Take from the records below each line that holds "Widmer".
◆ ◆ ◆
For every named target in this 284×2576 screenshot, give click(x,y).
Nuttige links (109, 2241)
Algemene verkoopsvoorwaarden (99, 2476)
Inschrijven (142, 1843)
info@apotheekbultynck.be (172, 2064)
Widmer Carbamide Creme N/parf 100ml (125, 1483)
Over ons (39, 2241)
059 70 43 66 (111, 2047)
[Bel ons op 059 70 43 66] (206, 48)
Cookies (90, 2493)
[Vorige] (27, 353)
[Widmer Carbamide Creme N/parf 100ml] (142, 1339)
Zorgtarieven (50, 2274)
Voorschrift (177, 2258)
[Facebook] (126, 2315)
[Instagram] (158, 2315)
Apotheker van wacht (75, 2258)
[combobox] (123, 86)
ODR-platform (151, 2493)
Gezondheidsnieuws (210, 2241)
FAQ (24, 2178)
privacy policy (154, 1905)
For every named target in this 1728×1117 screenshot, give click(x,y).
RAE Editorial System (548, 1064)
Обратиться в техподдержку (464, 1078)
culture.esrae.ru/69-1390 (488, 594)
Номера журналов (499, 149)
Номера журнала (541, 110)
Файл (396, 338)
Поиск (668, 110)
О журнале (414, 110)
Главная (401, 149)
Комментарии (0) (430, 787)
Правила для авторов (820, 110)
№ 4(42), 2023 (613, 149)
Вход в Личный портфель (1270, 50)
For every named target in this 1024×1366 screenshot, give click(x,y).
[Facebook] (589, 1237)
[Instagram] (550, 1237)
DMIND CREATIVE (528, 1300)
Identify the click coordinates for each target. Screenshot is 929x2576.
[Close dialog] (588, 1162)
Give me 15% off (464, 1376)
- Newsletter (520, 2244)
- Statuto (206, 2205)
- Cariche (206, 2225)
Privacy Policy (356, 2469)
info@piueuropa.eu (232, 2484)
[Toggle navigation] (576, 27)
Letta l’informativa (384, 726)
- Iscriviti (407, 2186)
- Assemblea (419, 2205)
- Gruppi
◆ ◆ ◆
- _Answer to this problem_:
Widmer Carbamide Creme N/parf 100ml (125, 1483)
[Widmer Carbamide Creme N/parf 100ml] (142, 1339)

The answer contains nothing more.